What's more, the Iraq War gave us the first glimpse of how inept the Bush Administration really was.  Soldiers were sent out to war so ill-equipped that the folks back home actually spent their own money to get their relatives body armor.  Soldiers and Marines who were injured had to deal with substandard health care back home.  And the Bush Administration put Iraq in the hands men like Paul Brenner, et al., who consistently made horrendously bad decisions (such as, dismantling the Iraqi Army, failing to protect weapons caches, trusting Chalabi, and many, many more).

This ineptitude lead to the losses the Republican Party faced in 2006, 2008, and 2012.  The only real win on the national stage for the GOP came in 2010, when a fair number of Republicans distinguished themselves from the Republican Party elites.  
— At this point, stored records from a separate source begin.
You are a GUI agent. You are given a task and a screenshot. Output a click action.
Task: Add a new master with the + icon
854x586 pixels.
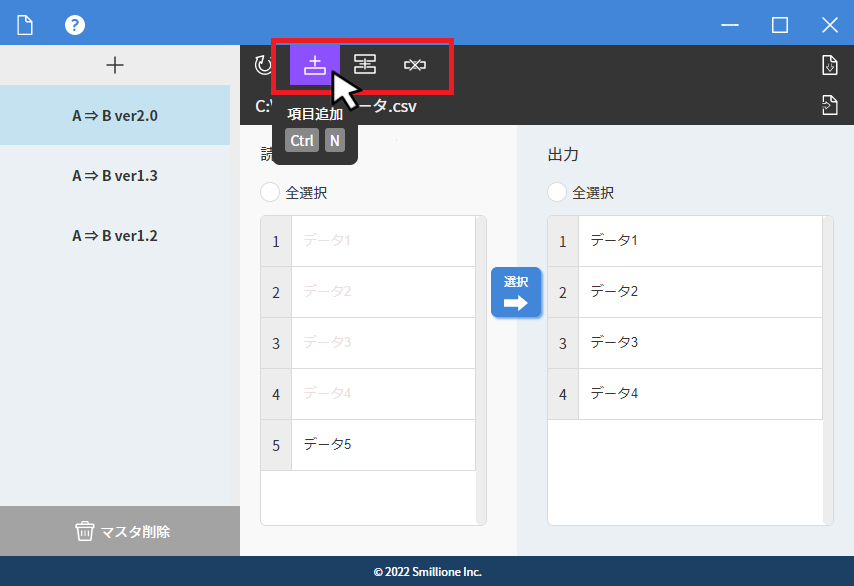click(116, 65)
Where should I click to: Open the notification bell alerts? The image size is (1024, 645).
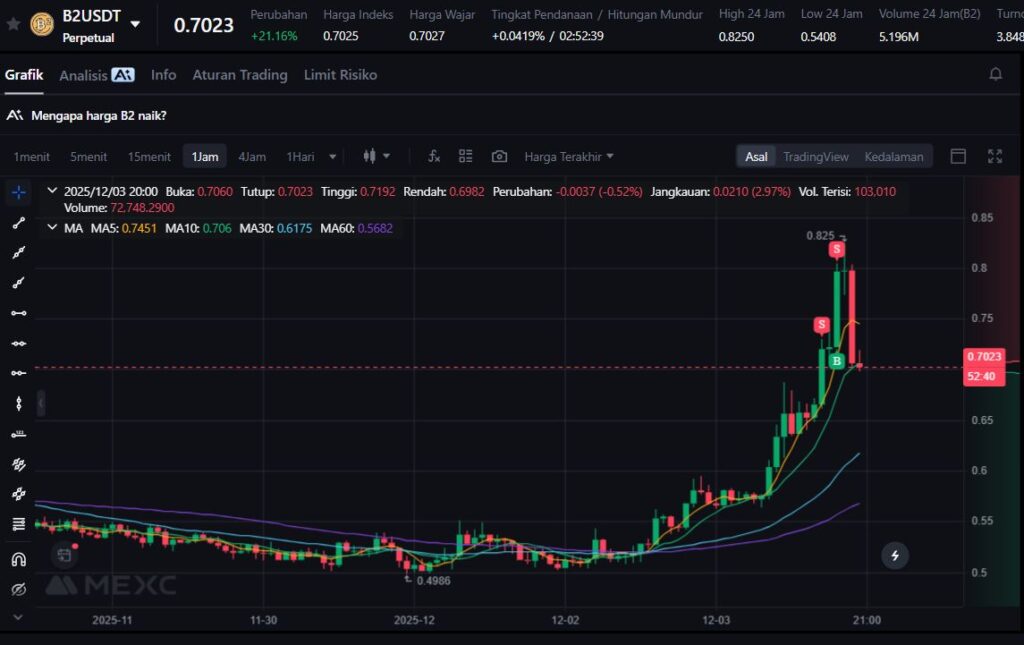[995, 74]
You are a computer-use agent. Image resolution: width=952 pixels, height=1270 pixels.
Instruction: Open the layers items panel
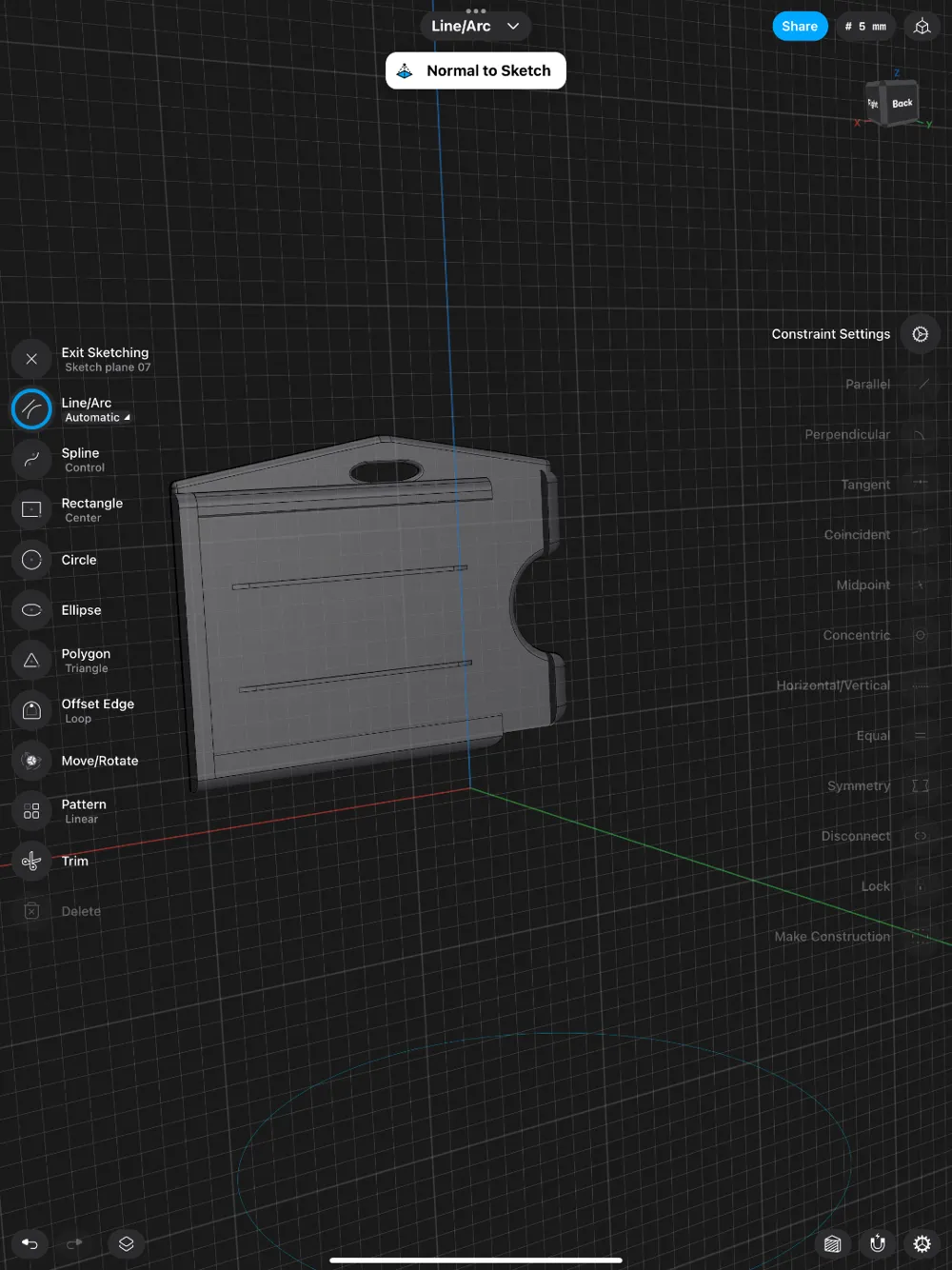pyautogui.click(x=126, y=1243)
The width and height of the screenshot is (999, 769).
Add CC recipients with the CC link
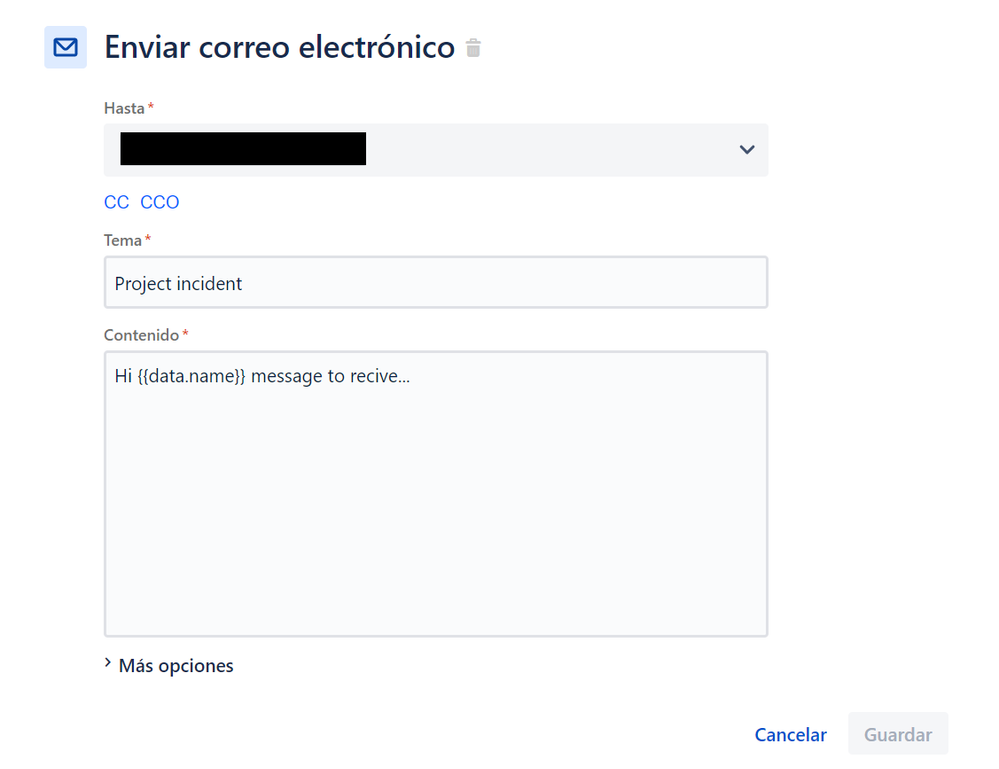tap(116, 202)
On the journalism side, the Iraq War really accelerated the changes in the media that had already begun.  Bloggers, who got the Iraq War right, became more influential.  Still, and as Media Matters reminds us, a fair number of commentators who got the Iraq War wrong are still in positions of power (many of whom predicted a Romney landslide, btw).  Nonetheless, the media is more diverse, more fragmented than it was in 2003, and that's a good thing.

With that said, I still believe the Iraq War was a horrendous error that will haunt America for at least a generation.  Even though we "won" the war, it cost tens of thousands of lives, and trillions of dollars.  Strategically, it allowed Al Qaeda to survive much longer than it should.  It probably has lead to the survival of the Taliban in Afghanistan.  And Iraq is more fragmented and potentially dangerous than it was before.** 
 
*Republicans, and especially conservatives, love to talk about how Obama wasn't fully vetted by the time he was elected.  From the conservative prospective, this is nonsense.  The conservative media threw everything at Obama, its just that nothing stuck.  If anyone should be pissed about vetting, it has to be Clinton, who had a fair number of positions to Obama's left, and had to play the role of the conservative/moderate Democrat because of her support for the Iraq War.

**With one exception - the Kurdish region in Northern Iraq, which has been stable and prosperous ever since the War.  Hopefully, this area won't destabilize Turkey, which has its own Kurdish population.